Il presente e il futuro sorridono, ma in passato non è sempre stato così. La storia dei calciatori brasiliani alla Juventus è piuttosto altalenante: si va da autentici pezzi da novanta, portatori di titoli e indiscussi simboli del club, a vere e proprie meteore o clamorosi flop tutt'altro che annunciati. Un singolare matrimonio verdeoro-bianconero che parte nel 1972 con José Altafini (199 partite e 37 gol con la Vecchia Signora) e prosegue con Julio Cesar da Silva, pilastro della difesa juventina a inizio anni Novanta. Le due pietre angolari di un processo destinato a diventare la prassi.

Già, perché con l'avvento del nuovo millennio il "trend sudamericano" ha subìto una notevole accelerata. In prima fila troviamo il "Puma" Emerson: dopo l'importante quadriennio a Roma, le due stagioni a Torino al servizio di Fabio Capello. Per intenderci, quelle (ancora oggi) tanto discusse al centro dello scandalo "Calciopoli". Sorvolando sull'oggetto misterioso Gladstone Pereira della Valentina (solo un'apparizione in Coppa Italia nel 2006), la tappa successiva risponde al nome di Amauri Carvalho de Oliveira. Arrivato nell'estate del 2008 e accolto quasi come il Messia, le aspettative sul suo conto erano elevatissime, considerato il fresco biennio fenomenale a Palermo e la cifra spesa per strapparlo ai rosanero (circa 23 milioni di euro, all'epoca un gruzzolo davvero importante). Risultato? Buon inizio e poi un calo spaventoso, fino al puro anonimato e alla cessione al Parma nel gennaio del 2011.

La Juventus lascia? Macché, raddoppia! Tra maggio e luglio del 2009 ecco il doppio 'colpo' brasileiro: prima Diego Ribas da Cunha, poi Felipe Melo. Quasi 50 milioni di euro per due delle delusioni più cocenti nell'epoca recente bianconera. L'ex Werder parte forte ma si spegne rapido come una candela chiusa sotto un bicchiere di vetro, finendo con l'essere ceduto a fine stagione al Wolfsburg per 15.5 milioni (minusvalenza di 7.5). Il centrocampista di Volta Redonda riuscirà a resistere dodici mesi in più, prima di essere 'defenestrato' con direzione Galatasaray. In questo caso, saldo ancor più negativo: preso a 25, rivenduto a 14.5.

Altro giro, altra corsa. Nel 2012 tocca a Lucio, uno dei simboli del Triplete dell'Inter. Tradotto significa: ragazzo mio, cominciamo male. In effetti la partenza non è praticamente nemmeno arrivata: giusto il tempo di alzare al cielo la Supercoppa italiana l'11 agosto a Pechino contro il Napoli, poi la rescissione consensuale quattro mesi più tardi, il 17 dicembre.
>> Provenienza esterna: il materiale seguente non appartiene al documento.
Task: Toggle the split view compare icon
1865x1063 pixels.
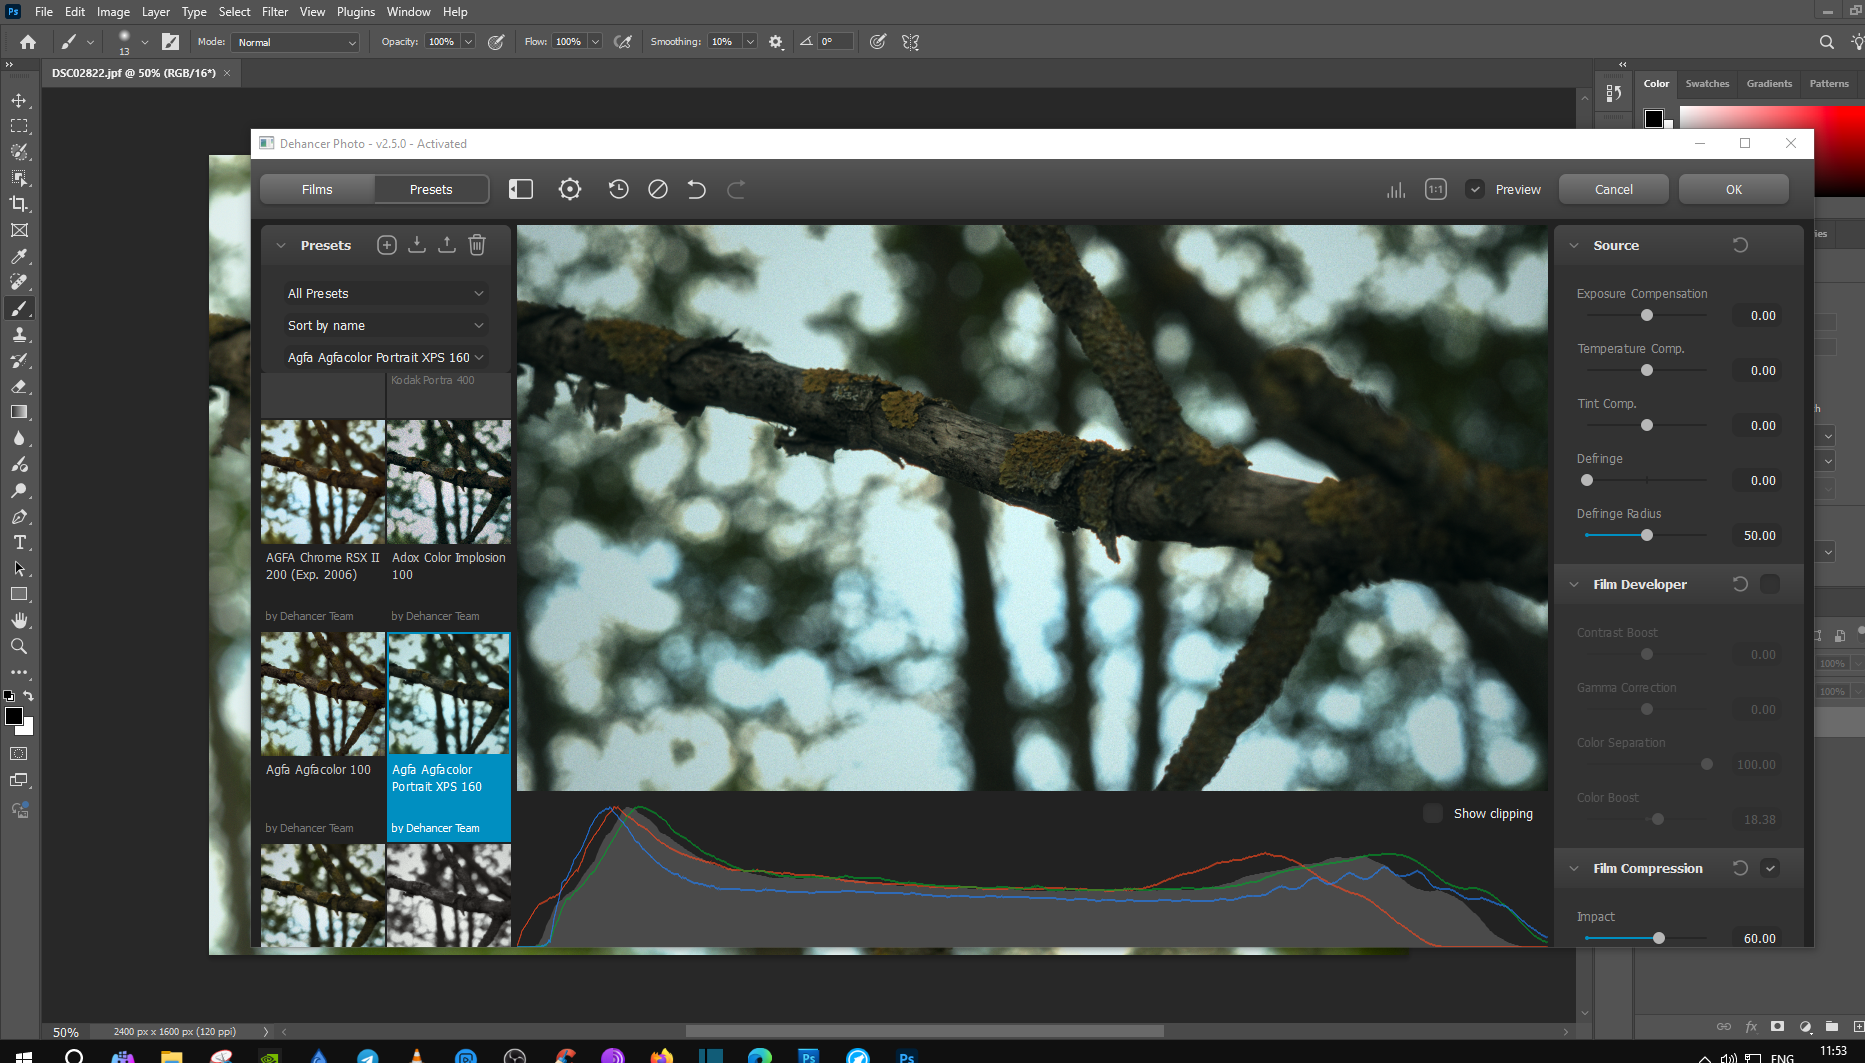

Totale: quattro presenze ufficiali e un ricordo non esattamente indelebile lasciatosi alle spalle. Il resto è storia piuttosto recente, col solito leitmotiv della spartizione tra gioie e dolori: il 2015 è l'anno di Neto come vice-Buffon, di Hernanes, preso a sorpresa il 31 di agosto ma mai entrato nel cuore dei tifosi, e soprattutto di Alex Sandro, faro e aratro della corsia mancina sotto la gestione Allegri. Sulla fascia opposta, ultimo in ordine cronologico, quel Dani Alves decisivo in tutti i momenti cruciali della passata stagione. Tranne uno, e non c'è bisogno di ricordare quale.

Ora tocca a Douglas Costa. Un investimento che, premesse e numeri alla mano, potrebbe e dovrebbe spostare ulteriormente gli equilibri. Un dato, intanto, l'ha già messo a referto, entrando a modo suo di diritto negli archivi del club: con un prestito oneroso fissato a 6 milioni e un riscatto obbligatorio a 40, sarà il brasiliano più costoso di sempre, in generale il terzo più pagato di sempre dopo Higuain e Buffon. Per non parlare dell'ingaggio: 7 milioni l'anno che lo rendono a tutti gli effetti un top player del nostro campionato. 
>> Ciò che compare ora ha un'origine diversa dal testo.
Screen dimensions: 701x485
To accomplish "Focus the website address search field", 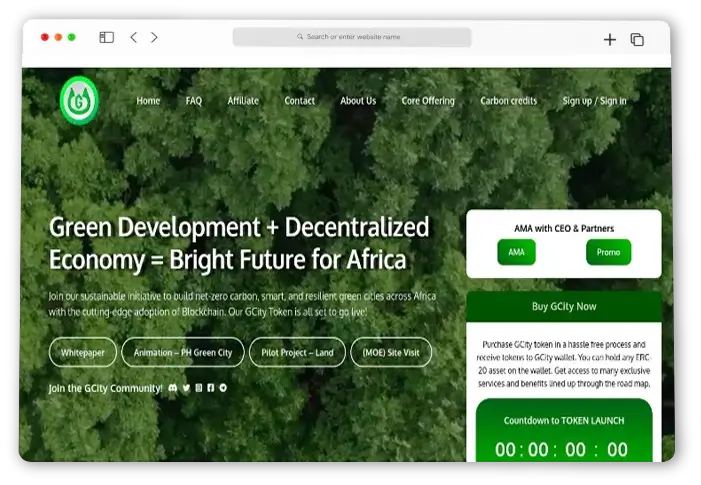I will [x=352, y=37].
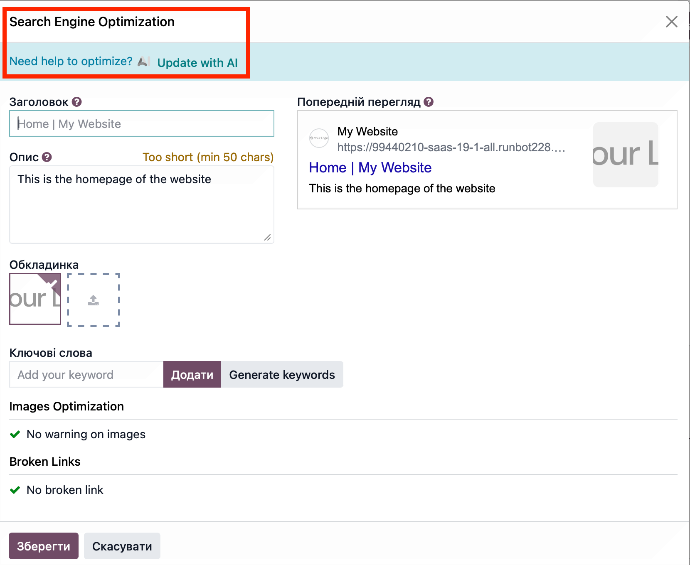Click preview thumbnail image on the right

pos(625,155)
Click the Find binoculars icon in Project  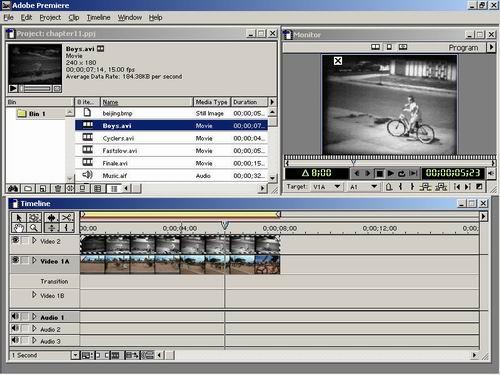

Un consiglio? Che non andasse a vedere quanto fatto dai suoi connazionali predecessori alla Vecchia Signora. Oppure, se proprio avesse intenzione di farlo, che scegliesse come esempio da seguire i nomi giusti. Per la gioia (anche) dei tanti fantallenatori già pronti a svenarsi per portarselo a casa.